It was a tumultuous second quarter for equities as the SPDR S&P 500 (NYSE: SPY) fell almost 3.2 percent, but dividend ETFs flexed their muscles and provided investors some shelter from macroeconomic headwinds and broader market carnage.
During the quarter, the iShares High Dividend Equity Fund (NYSE: HDV) and the SPDR S&P Dividend ETF (NYSE: SDY), two of the most popular dividend ETFs, were able to scratch out positive returns. The Vanguard Dividend Appreciation ETF (NYSE: VIG), the largest dividend ETF by assets, performed in line with the S&P 500.
VIG's unimpressive second-quarter performance aside, these are good days for dividend investors. Dividend increases have far outpaced reductions and suspensions this year to the point where about 80 percent of S&P 500 constituents currently pay dividends.

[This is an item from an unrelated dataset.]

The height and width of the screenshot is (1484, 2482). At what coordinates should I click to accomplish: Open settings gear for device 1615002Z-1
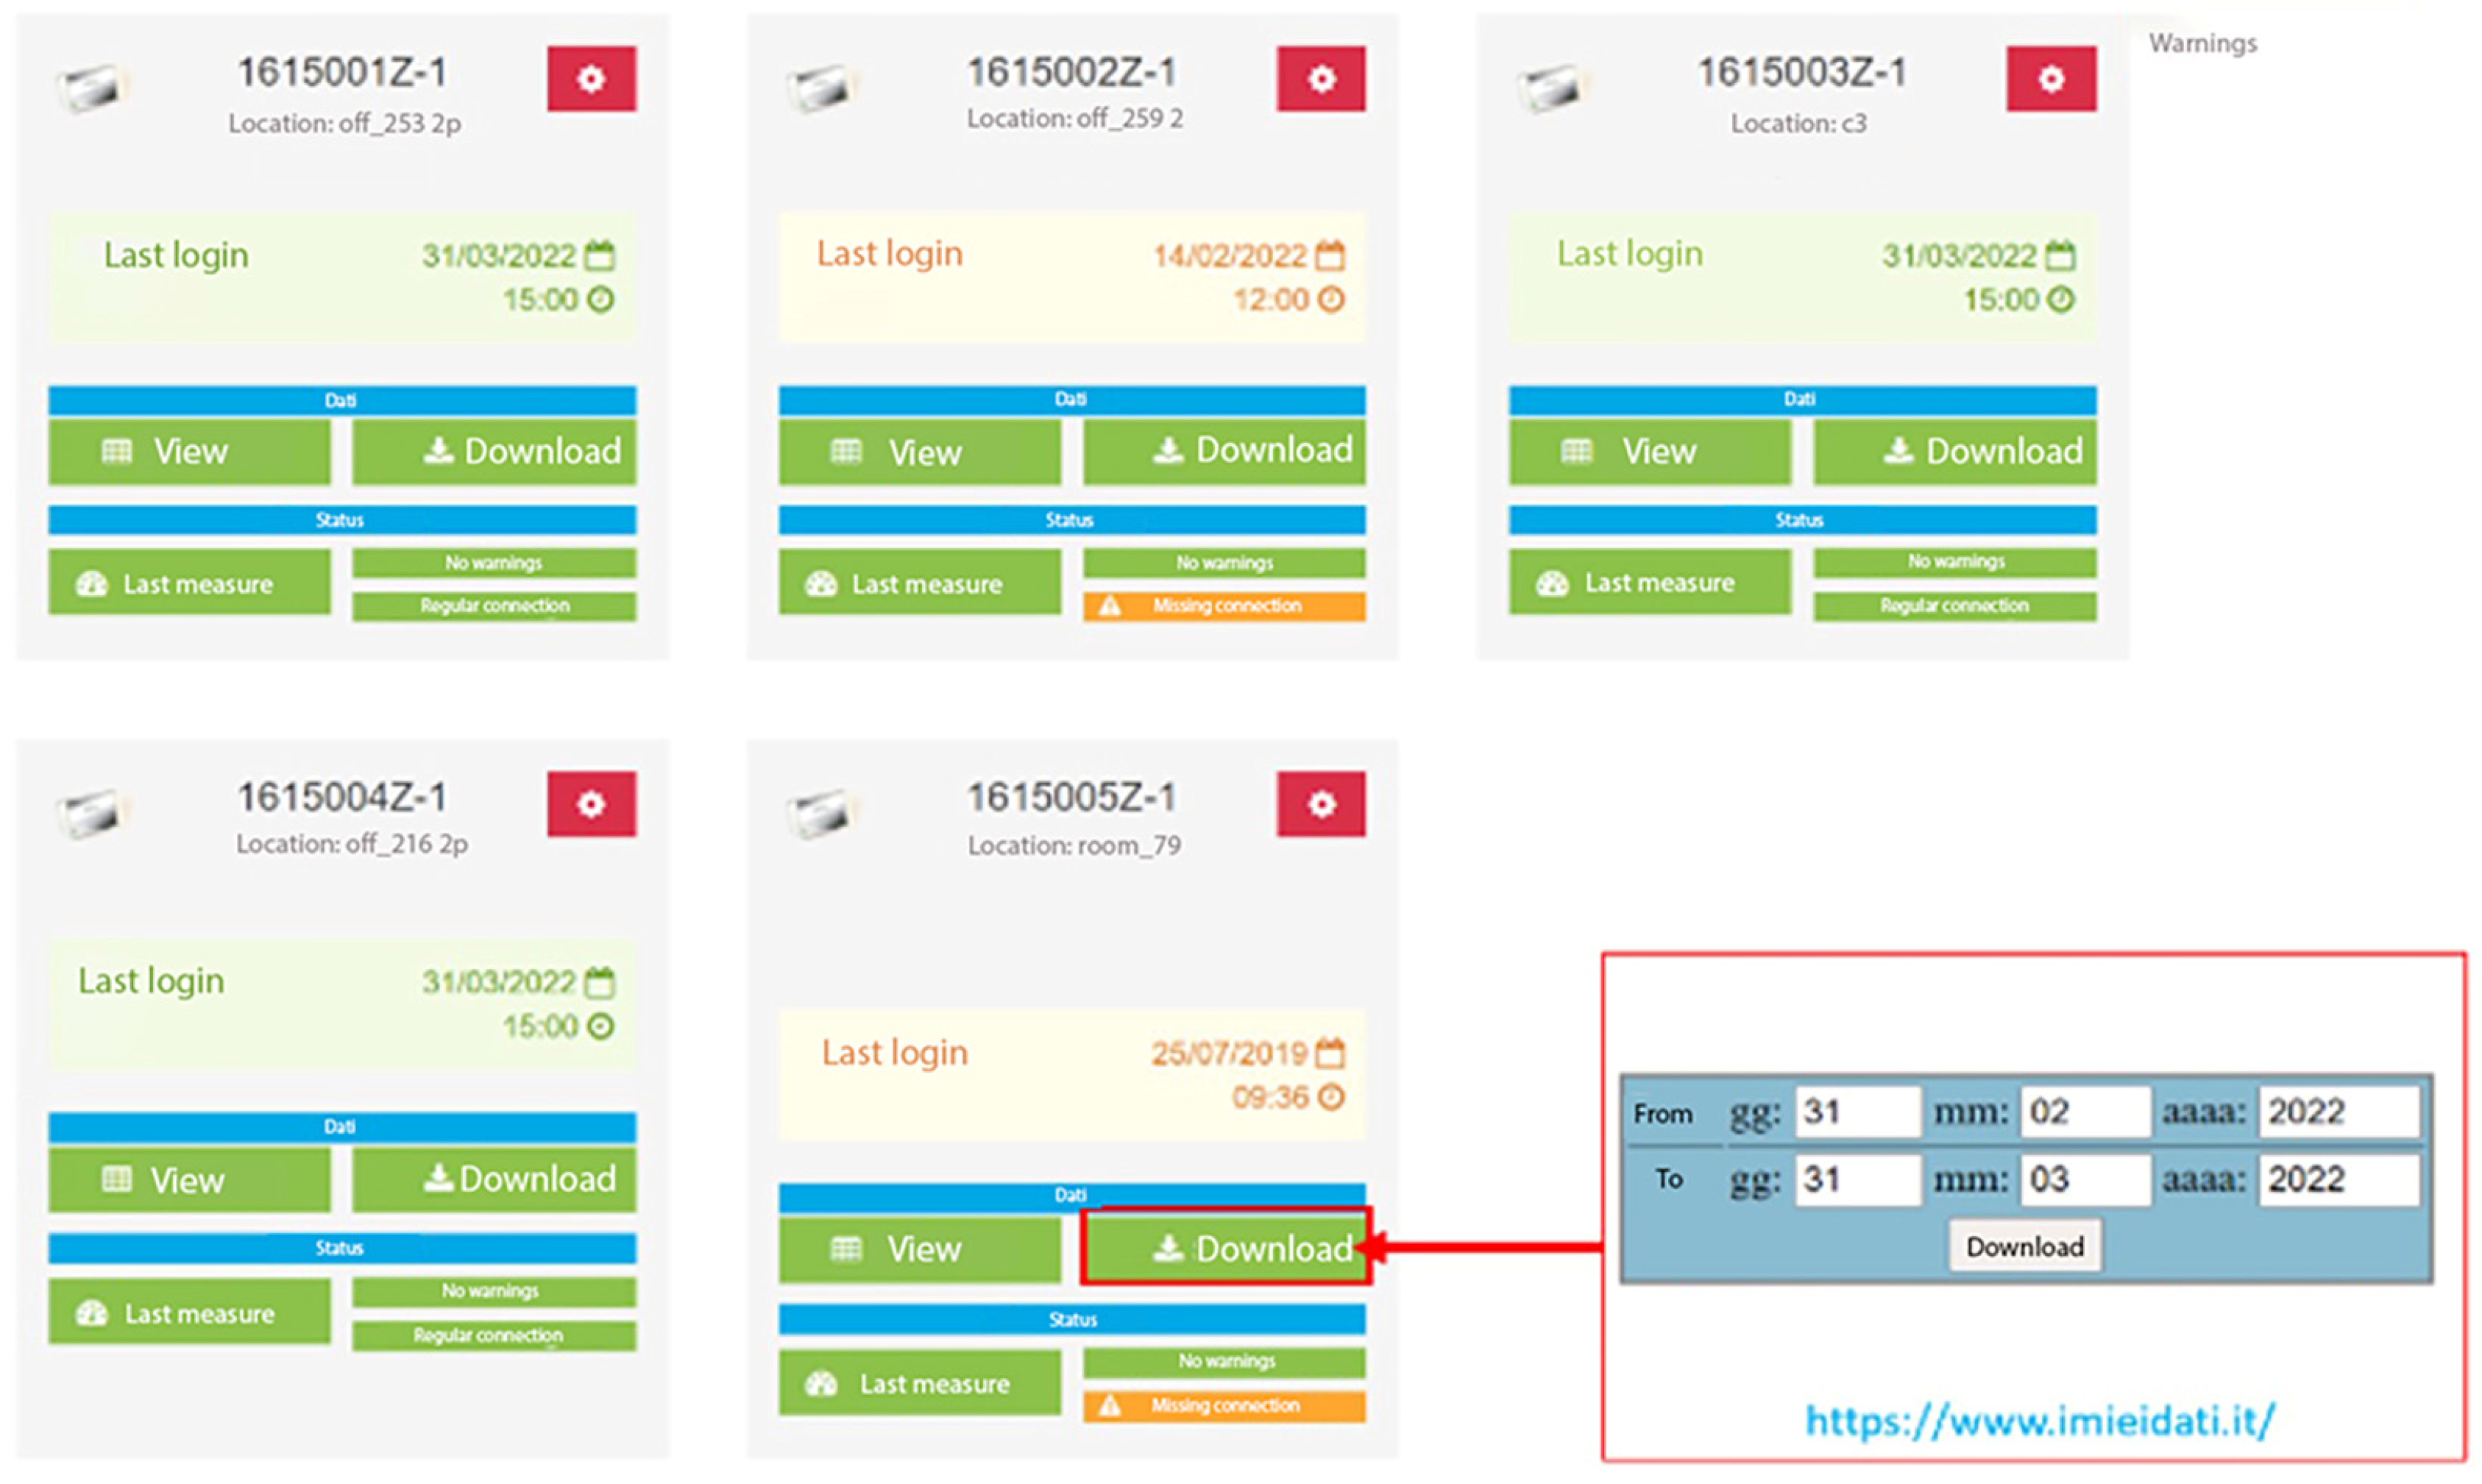pyautogui.click(x=1321, y=79)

That's good news considering the income one can depend on from Treasuries and CDs. In other words, barely enough to get fund a trip to Starbuck's (NASDAQ: SBUX) on the city bus. With that in mind, these dividends merit consideration in the second half.
WisdomTree MidCap Dividend Fund (NYSE: DON) Maybe it is because DON tracks mid-caps that it flies under the radar. It certainly is not because of size as the six-year-old DON has over $341 million in assets under management. DON, which charges 0.38 percent per year, currently yields almost 3.1 percent, according to WisdomTree data.
Home to over 350 stocks, DON has a lot to like in that its yield and expenses are reasonable. Plus, the fund has jumped almost five percent year-to-date. The biggest knock on DON is an almost 39 percent allocation to financials. Obviously, this is a mid-cap fund so that does not mean the most controversial bank stocks are featured here, but recent history has taught investors that when one big bank sneezes, it seems like the rest of the sector catches a cold.
EGShares Low Volatility Emerging Markets Dividend ETF (NYSE: HILO) The EGShares Low Volatility Emerging Markets Dividend ETF usually enters the emerging markets dividend ETF conversation, but the fund is showing it might be one of the better international dividend funds, including those that track developed markets.
In the second quarter, HILO outperformed the SPDR S&P International Dividend ETF (NYSE: DWX), which focuses more on developed markets, by more than 200 basis points. DWX may have the higher yield, but HILO's price/earnings and price/book ratios are slightly better.
HILO's heavy allocations to conservative sectors such as telecommunications and utilities along with an almost 17 percent weight to Thailand could be positive catalysts for the fund in the second half.
Global X SuperDividend ETF (NYSE: SDIV) The Global X SuperDividend ETF, which just celebrated its first birthday, give investors some reasons to celebrate. Home to 100 stocks, the ETF is well-balanced as no stock receives a weight in excess of 1.47 percent. SDIV has a jaw-dropping yield of 9.41 percent.
That high yield is driven by the fact that SDIV allocates less than a third of its country weight to the U.S., giving investors an opportunity to exploit the higher yields often offered by global stocks. SDIV's U.S./global mix has worked in investors' favor this year as the Global X offering has outperformed DWX and the iShares Dow Jones International Select Dividend Index Fund (NYSE: IDV) year-to-date.
Another point in SDIV's favor: It pays a monthly dividend.
WisdomTree Emerging Markets Corporate Bond Fund (NASDAQ: EMCB) There should be at least one bond fund on this list and EMCB makes the list for several reasons. First, with almost $60.2 million in AUM, the almost four-month-old ETF, has been one of the better new ETFs of 2012 in terms of attracting assets. Second, EMCB yields five percent. Third, it pays a monthly dividend.
Finally, PIMCO's Bill Gross recently said he likes Brazilian and Mexicand debt. Brazil and Mexico combine for more than 38 percent of EMCB's weight.
Guggenheim Multi-Asset Income ETF (NYSE: CVY) Last week, the Guggenheim Multi-Asset Income ETF cleared resistance at $21 and now looks poised to challenge its 52-week high in the $21.75 area. Do not be deterred by the fact that almost a third of this ETF's weight is devoted to financials. In this case, that means real estate investment trusts (REITs).
Along those lines, CVY is true the multi-asset roots it purports to have. The fund holds common and preferred stocks, ADRs, REITs, MLPs and royalty trusts.
CVY has a trailing 12-month yield of 5.31 percent and the fund has jumped 4.5 percent in the past month. In this environment, the knock on CVY is an almost 18 percent weight to energy stocks. If oil prices continue to struggle, that could suppress CVY's second-half upside.